On 30 August 2024, he signed a contract with Al-Minaa to play in the Iraq Stars League. His contract expired on 30 June 2025 and was not renewed with the club.

==International career==
Alsanati debuted for Sweden men's national under-17 football team at the age of fifteen and made seven appearances and scored one goal in total for them.

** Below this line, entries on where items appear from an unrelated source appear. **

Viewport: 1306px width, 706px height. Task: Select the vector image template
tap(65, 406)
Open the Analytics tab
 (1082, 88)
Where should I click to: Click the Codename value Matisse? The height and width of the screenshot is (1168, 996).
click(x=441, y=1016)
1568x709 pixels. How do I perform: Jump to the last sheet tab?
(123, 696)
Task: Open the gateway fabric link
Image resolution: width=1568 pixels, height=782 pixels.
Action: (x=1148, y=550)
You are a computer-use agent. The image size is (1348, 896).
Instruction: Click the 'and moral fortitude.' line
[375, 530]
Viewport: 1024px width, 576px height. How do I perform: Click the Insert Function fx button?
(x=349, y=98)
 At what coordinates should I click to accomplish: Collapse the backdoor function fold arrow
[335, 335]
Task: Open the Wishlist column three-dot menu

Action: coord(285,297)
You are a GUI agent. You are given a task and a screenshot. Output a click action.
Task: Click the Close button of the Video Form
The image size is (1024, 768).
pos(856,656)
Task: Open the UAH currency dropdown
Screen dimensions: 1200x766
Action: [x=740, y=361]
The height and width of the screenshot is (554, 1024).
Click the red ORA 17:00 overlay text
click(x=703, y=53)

André was first invited to a training camp in Antalya in January 2022 for the Iraq U-23 side. He has since began procedures to obtain an Iraqi passport and represent Iraq internationally. When in Baghdad to complete his paperwork in March 2023, the national team were conducting a training camp in Baghdad so manager Jesús Casas invited the player to train with the squad. On 20 May 2023, it was announced that FIFA completed the transferral of the player's paperwork to make him officially eligible to represent the Lions of Mesopotamia, and was called up to the training camp in Spain to play against Colombia in June 2023.

==Style of play==
Coach Mats Jingblad compared Alsanti to Lionel Messi due to his dribbling ability.